La configuración de los pacientes como centro de la
actividad sanitaria se presenta, por tanto, pródiga en derivadas, no sólo la
humanizadora. Y a la satisfacción de las necesidades reales de los mismos
deberían orientarse todas y cada una de las decisiones organizativas que
pudieran adoptarse.
Antes de concluir, permítanme una breve
adenda acerca de las “necesidades
imperativas de la organización”.
Genera incomodidad en el personal -si
no irritación- el hecho de tener que asumir el cumplimiento de determinadas
decisiones organizativas amparadas en tales necesidades cuando la programación de
las actividades brilla por su ausencia, o cuando ni siquiera se ha elaborado el
Plan de Ordenación de Recursos
Humanos a que obliga la ley (art. 13 Estatuto Marco); configurado como
instrumento básico de planificación de recursos humanos con el que orientar el adecuado
dimensionamiento del personal, distribución, estabilidad, desarrollo, formación
y capacitación, en orden a mejorar la calidad, eficacia y eficiencia de los
servicios.
Podríamos decir que, ante una decisión revestida del manto de “necesidad imperativa de la organización”, la conversación entre el “directivo” y el profesional quedaría de la siguiente manera: “yo no planifico, pero tú obedeces.

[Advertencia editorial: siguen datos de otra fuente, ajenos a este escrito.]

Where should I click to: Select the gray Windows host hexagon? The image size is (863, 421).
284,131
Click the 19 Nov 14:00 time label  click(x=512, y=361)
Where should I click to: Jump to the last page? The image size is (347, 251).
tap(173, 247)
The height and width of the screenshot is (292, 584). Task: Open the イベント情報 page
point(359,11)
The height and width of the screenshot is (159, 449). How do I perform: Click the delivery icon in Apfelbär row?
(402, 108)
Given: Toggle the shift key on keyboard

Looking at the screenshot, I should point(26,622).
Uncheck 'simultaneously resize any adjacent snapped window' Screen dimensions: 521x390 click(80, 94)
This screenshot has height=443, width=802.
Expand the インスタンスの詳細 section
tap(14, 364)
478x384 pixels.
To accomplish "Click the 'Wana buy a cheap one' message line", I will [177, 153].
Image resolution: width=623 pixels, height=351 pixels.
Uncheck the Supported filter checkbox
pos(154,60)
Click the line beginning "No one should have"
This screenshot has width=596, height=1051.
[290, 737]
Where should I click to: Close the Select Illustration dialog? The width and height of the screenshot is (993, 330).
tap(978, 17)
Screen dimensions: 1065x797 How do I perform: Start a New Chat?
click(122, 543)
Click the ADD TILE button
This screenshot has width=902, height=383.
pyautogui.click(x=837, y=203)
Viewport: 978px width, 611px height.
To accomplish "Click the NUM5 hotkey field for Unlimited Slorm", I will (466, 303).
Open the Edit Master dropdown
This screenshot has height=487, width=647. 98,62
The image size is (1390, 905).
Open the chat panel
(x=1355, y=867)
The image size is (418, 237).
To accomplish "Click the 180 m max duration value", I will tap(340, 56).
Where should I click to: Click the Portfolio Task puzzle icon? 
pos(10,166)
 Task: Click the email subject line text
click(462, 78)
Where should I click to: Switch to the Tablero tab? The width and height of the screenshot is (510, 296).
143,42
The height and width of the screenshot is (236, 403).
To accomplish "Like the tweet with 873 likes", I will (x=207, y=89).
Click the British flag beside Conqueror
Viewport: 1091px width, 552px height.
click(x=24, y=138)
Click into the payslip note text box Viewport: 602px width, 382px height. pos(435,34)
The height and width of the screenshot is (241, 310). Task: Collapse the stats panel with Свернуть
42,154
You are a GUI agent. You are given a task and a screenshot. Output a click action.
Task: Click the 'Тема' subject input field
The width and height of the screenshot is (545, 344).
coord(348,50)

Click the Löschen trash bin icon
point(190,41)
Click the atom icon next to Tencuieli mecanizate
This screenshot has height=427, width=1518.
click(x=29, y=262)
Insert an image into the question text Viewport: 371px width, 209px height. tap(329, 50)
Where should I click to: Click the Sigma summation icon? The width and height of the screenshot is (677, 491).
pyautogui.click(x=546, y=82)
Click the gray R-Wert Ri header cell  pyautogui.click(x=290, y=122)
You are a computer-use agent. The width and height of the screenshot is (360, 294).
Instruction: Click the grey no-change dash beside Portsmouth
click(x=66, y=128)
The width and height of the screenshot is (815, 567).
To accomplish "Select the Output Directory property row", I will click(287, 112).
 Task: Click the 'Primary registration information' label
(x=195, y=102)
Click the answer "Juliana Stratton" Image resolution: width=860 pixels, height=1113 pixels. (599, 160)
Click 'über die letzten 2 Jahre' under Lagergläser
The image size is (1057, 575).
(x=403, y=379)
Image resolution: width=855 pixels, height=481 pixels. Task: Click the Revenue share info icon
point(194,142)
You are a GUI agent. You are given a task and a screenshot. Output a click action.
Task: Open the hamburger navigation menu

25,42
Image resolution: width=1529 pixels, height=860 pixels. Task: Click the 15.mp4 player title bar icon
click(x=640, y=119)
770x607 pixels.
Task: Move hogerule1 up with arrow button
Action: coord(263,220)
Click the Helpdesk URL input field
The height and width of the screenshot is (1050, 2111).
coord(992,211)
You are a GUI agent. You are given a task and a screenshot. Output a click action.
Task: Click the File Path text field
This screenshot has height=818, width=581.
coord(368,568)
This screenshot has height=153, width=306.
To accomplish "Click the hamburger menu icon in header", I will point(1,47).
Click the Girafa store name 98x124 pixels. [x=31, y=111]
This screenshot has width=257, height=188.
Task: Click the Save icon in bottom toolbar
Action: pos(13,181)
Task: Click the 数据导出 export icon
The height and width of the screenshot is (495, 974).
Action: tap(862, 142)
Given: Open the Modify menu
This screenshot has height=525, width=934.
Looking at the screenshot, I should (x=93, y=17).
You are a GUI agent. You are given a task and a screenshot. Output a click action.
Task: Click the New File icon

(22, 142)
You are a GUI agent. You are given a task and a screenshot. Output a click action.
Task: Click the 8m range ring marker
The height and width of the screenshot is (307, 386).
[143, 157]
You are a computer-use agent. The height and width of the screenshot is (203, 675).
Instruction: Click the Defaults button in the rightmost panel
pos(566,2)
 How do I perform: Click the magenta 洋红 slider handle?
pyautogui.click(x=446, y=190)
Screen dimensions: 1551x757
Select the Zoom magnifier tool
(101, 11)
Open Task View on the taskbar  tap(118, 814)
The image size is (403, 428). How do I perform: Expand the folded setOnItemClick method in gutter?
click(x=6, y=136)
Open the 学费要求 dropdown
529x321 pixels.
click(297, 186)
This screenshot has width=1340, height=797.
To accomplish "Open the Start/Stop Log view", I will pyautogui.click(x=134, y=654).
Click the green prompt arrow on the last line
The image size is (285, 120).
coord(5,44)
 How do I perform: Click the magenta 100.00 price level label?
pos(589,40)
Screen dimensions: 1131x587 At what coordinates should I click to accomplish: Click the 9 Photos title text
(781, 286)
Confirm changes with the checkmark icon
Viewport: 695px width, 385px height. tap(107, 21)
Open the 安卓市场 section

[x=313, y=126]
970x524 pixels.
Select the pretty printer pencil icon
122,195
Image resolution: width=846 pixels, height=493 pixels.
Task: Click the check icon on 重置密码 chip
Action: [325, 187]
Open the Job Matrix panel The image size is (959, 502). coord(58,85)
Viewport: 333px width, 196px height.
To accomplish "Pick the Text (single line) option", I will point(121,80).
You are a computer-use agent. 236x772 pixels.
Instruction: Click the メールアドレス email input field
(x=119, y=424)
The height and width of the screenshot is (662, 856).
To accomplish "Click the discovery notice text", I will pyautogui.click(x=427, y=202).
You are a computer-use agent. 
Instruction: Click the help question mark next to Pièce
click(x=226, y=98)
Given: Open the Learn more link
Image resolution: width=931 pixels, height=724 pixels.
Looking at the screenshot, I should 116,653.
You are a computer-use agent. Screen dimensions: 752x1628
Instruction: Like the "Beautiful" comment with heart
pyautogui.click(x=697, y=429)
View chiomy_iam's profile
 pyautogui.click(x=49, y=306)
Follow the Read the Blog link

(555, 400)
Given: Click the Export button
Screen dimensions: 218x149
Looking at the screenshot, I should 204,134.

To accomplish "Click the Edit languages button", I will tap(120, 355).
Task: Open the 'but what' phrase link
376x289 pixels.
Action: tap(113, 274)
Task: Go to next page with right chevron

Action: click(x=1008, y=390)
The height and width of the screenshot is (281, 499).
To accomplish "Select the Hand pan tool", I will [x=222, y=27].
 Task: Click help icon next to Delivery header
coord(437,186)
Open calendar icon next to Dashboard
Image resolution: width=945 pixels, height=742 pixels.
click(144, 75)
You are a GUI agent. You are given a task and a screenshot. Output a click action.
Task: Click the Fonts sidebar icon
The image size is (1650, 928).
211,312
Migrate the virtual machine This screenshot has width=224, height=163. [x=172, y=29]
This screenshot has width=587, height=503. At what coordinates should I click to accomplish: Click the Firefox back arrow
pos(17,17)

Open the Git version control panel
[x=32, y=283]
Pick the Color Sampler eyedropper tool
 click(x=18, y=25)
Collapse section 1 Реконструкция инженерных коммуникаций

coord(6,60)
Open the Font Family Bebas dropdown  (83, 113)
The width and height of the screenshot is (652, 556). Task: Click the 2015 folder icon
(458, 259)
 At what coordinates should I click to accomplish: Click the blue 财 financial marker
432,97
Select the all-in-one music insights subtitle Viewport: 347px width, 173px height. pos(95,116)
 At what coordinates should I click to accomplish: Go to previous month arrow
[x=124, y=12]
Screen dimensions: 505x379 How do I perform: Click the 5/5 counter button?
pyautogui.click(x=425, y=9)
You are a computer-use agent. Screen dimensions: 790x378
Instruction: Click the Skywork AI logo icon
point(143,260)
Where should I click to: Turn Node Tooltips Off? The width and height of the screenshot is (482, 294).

Y, si no estás de acuerdo, reclama, que perderás”. ¿Sería posible reaccionar frente a una decisión basada en necesidades organizativas? La respuesta es, obligatoriamente, afirmativa. Cuestión distinta es la ventura que suelen correr tales reclamaciones por lo apuntado en párrafos previos, a saber, la presunción de legalidad de que gozan las decisiones que toma la Administración. Pesaría sobre nuestro lomo la prueba de una posible desviación de poder, o de la vulneración de un precepto legal o derecho fundamental. En estos casos, el argumento fuerza que se suele esgrimir tiene que ver con la falta de motivación de la decisión impugnada, porque, como tienen dicho los tribunales de justicia,
“…esta presunción de que la Administración se comporta
con arreglo a Derecho no
la releva de la obligación de dar a conocer a la interesada las concretas
necesidades que la
llevaron adoptar el traslado, pues esta comunicación es lo que permite valorar
en su momento si la dirección se comportó correctamente o incurrió en un abuso
de poder guareciéndose en una facultad legal, como en el caso concreto denunció
la actora que atribuyo el traslado a una sanción encubierta, y aunque la carga
de la prueba de esta desviación de poder sea de quien la alega, es preciso que
previamente se motive adecuadamente el traslado acordado. Y esta motivación no
se cumple, con la mera transcripción del precepto legal…”
“Todo fluye,
nada permanece” (Heráclito)
[1]
Decía
Kant en su obra Crítica de la razón pura: “No hay duda alguna
de que todo nuestro conocimiento comienza con la experiencia, pero, aunque todo nuestro conocimiento empiece con la
experiencia, no por eso procede todo él de la experiencia”.
[2]
Dedicaré el próximo post a analizar el régimen jurídico de las “comisiones de
servicio”, para arrojar algo de luz sobre prácticas tan consolidadas como irregulares.